"The juror ought to be drawn and quartered," said one of the disgruntled artists who cornered me at a gallery last week. "It's not fair. My drawings were not accepted into `Drawing 1990,' yet the juror accepted watercolors, oil paintings and mixed-media work."

"That's right," said another. "You'd think a juror would know where to draw the line between a drawing and a painting."I drew a deep breath, and calmly said, "Why don't you draw up some chairs and we'll talk about it."

After a moment to collect my thoughts, I said, "I'm glad you've drawn my attention to the fact that the word `draw' is confusing. For example, garbage collectors draw flies, vampires draw blood, outlaws draw guns and card sharks draw a royal flush.

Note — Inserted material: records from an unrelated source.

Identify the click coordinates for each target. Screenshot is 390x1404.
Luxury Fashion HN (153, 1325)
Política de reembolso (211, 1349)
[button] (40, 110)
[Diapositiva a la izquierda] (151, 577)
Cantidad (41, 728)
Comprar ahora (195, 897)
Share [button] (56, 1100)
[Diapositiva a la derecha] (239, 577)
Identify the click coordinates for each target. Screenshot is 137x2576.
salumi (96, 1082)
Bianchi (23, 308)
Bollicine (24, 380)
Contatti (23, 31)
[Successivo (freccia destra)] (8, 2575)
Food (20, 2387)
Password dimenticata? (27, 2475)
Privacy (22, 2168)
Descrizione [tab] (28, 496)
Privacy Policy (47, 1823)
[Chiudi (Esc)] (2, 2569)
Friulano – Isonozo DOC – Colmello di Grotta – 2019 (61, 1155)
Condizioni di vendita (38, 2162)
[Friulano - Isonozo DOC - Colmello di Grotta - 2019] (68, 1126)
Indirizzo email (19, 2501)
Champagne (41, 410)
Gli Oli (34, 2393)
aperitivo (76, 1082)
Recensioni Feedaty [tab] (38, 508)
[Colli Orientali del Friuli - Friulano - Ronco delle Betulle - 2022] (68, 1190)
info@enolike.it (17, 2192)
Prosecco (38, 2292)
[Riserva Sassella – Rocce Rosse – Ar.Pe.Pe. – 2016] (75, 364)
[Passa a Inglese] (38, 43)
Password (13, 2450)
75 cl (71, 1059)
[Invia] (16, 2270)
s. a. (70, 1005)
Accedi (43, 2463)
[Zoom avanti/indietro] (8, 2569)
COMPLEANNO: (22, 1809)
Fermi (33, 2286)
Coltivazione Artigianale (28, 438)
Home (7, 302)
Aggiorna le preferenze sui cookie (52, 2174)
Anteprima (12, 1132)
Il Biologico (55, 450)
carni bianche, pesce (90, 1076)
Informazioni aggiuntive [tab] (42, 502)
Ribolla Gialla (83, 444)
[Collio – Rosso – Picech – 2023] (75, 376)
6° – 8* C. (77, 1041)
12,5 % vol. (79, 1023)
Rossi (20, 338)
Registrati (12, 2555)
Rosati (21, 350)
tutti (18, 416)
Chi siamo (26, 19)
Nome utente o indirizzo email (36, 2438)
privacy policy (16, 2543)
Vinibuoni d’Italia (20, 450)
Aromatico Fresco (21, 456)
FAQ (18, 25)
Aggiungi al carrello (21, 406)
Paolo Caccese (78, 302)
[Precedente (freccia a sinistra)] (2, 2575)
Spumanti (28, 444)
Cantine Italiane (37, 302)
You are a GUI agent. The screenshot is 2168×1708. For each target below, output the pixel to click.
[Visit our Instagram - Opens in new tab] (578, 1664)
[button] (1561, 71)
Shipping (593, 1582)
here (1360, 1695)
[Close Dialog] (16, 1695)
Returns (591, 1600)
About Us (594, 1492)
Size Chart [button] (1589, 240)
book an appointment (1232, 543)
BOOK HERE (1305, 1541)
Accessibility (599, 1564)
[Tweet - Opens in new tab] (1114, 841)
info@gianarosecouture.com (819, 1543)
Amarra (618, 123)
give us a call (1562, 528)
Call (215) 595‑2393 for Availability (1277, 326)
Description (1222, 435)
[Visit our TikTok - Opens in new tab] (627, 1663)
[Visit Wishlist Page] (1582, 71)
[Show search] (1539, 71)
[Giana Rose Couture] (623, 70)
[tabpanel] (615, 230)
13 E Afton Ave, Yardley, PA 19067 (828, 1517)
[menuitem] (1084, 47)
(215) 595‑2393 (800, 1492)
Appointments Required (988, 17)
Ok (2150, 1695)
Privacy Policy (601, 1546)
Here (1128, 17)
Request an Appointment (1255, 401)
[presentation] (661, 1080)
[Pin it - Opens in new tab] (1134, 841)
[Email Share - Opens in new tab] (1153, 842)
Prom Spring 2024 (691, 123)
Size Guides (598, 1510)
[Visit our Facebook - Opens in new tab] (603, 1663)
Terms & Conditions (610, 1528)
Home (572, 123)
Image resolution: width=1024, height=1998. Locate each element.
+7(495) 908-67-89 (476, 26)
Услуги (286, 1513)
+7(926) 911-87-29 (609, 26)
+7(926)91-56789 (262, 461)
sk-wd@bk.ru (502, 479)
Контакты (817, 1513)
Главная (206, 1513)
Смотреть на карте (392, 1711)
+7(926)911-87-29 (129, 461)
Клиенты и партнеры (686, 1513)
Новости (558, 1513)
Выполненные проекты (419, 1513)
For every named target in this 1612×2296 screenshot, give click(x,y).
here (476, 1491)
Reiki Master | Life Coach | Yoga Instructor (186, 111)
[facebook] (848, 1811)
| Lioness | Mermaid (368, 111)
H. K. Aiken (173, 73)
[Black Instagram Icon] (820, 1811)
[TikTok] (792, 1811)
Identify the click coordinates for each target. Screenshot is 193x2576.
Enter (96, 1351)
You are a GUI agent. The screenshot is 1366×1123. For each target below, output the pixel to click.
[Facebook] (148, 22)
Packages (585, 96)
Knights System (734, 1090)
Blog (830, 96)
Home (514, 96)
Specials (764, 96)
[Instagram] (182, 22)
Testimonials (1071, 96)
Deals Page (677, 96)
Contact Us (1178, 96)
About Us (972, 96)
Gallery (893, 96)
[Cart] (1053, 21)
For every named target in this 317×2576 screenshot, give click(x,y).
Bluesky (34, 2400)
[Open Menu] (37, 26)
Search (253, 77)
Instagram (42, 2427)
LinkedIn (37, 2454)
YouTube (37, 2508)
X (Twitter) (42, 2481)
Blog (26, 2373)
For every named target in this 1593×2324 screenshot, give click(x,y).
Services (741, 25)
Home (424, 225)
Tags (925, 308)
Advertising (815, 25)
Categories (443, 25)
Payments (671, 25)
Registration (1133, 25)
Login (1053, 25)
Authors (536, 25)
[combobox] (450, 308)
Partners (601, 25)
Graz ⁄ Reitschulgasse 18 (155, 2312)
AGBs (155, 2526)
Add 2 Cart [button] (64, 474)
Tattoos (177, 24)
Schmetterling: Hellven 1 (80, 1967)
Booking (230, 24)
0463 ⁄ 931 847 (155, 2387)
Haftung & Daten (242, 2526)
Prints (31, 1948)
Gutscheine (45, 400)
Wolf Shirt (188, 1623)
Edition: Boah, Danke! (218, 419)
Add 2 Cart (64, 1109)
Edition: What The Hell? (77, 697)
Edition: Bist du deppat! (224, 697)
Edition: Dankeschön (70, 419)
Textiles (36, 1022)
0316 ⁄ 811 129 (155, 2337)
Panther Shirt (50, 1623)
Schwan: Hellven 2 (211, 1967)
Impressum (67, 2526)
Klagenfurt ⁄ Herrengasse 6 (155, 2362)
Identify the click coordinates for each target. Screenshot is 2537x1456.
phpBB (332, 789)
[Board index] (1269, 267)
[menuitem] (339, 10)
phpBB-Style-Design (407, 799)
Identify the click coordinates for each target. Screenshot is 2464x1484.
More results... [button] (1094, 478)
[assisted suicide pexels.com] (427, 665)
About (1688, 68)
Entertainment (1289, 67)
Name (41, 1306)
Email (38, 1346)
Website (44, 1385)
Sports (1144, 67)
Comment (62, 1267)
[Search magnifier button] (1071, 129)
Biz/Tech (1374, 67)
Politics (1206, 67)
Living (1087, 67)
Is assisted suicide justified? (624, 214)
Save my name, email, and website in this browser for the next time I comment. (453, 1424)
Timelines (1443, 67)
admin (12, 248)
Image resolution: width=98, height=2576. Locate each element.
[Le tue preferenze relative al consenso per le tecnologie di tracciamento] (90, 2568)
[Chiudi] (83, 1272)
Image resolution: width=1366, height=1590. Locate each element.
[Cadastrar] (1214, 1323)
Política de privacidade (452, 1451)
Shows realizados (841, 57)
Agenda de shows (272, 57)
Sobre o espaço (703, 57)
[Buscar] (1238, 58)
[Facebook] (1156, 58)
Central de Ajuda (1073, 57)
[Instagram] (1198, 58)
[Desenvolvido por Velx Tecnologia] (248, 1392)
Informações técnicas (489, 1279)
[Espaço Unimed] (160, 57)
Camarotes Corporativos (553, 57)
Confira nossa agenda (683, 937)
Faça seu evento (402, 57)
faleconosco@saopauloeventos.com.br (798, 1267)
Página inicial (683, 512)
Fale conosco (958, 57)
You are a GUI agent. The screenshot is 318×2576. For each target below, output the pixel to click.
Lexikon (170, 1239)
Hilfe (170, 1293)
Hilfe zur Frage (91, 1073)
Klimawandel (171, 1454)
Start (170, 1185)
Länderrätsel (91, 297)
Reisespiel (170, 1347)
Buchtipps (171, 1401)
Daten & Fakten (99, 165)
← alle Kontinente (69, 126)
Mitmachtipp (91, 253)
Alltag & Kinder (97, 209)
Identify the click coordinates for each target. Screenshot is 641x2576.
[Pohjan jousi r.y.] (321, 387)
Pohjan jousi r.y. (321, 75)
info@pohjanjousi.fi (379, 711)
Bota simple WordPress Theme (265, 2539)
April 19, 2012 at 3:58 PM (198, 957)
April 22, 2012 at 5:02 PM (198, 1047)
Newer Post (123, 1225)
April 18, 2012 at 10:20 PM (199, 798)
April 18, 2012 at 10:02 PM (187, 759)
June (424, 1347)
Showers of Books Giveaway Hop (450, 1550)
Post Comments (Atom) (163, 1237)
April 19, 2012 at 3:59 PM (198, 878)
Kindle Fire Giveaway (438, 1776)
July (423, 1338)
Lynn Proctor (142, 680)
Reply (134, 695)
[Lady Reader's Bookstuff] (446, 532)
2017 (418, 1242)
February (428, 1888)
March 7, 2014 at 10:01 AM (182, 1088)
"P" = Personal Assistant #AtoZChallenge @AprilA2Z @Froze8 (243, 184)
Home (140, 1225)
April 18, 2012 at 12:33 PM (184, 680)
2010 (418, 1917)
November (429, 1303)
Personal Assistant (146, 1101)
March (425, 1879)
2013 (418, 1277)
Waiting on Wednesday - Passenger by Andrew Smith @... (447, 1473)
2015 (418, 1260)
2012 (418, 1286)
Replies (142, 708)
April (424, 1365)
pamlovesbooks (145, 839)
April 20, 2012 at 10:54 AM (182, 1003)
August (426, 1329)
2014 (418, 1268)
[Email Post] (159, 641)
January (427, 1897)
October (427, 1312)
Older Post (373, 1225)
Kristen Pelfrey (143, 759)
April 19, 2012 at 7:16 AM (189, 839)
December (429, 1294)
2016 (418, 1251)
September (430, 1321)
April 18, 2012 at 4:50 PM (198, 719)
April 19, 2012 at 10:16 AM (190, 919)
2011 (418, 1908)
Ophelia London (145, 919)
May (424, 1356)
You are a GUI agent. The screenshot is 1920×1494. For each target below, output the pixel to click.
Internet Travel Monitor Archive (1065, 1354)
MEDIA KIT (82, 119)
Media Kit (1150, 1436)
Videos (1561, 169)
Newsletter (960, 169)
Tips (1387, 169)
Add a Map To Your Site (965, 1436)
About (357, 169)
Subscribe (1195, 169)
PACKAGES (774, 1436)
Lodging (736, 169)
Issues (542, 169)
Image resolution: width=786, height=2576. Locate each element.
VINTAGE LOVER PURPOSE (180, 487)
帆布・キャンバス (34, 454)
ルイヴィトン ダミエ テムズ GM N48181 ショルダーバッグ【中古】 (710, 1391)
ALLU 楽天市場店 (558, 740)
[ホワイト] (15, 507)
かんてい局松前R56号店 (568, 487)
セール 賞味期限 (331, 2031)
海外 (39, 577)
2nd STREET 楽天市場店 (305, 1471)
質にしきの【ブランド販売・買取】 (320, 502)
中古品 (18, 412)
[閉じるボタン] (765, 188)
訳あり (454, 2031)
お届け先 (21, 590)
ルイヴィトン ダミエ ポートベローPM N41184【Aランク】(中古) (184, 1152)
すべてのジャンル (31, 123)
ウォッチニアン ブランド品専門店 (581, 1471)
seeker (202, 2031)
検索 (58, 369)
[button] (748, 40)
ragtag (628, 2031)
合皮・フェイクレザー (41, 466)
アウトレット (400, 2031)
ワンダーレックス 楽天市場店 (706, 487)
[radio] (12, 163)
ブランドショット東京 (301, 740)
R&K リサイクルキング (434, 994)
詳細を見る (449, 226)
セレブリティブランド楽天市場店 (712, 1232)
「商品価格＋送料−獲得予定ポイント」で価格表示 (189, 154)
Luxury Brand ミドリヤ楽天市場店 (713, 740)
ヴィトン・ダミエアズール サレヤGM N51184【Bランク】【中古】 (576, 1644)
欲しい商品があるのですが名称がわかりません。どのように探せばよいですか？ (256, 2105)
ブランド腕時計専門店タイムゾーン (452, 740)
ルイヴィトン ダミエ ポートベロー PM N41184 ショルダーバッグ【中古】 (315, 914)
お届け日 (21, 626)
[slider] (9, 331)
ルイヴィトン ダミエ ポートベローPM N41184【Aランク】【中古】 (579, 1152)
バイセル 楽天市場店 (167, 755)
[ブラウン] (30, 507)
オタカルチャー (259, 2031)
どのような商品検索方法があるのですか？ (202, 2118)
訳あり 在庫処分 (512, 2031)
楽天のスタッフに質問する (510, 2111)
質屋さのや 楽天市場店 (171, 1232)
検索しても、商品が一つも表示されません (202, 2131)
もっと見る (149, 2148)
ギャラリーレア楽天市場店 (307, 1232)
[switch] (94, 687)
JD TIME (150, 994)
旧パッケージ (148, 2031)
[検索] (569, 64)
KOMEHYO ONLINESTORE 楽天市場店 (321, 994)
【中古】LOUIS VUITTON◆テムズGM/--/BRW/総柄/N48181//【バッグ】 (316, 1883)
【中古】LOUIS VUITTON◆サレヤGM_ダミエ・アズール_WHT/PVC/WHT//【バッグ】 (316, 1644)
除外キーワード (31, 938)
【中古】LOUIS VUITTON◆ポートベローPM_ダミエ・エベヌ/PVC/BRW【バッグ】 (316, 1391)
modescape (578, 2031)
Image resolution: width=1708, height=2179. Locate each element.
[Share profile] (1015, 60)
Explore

I could tell from the drawn expressions on their faces that my humor was not appreciated. The discussion drew more heated.

"Wait a minute! We must remain calm," I said. "I think the first order of business is to draw upon the wisdom of Webster."

After procuring a dictionary, I looked carefully at a long list of definitions under "draw" and finally spotted the one I wanted.

"Here it is! To draw means `to produce a likeness or representation of by making lines on a surface.' "

"That's it!" the artists said. "That's the definition every juror of drawings should use."

"But what about a lithographer who draws on a stone and then prints it," someone asked. "Does the work become a drawing or a lithograph?" The question drew no response.

"Yeah, and what if an artist takes a typical drawing medium, say ink, and thins it with water and applies it on a surface with broad strokes. Is it still a drawing?" The question drew mixed response.

After a long and drawn-out discussion, we hadn't resolved a thing.

"We're getting nowhere," I said. "Why don't I draw up an all-inclusive definition and mail a copy to each of you?"

The suggestion drew cheers from the group and they all dashed home to do what they felt they did best - draw.

I wonder. What do they mean by the word `draw'?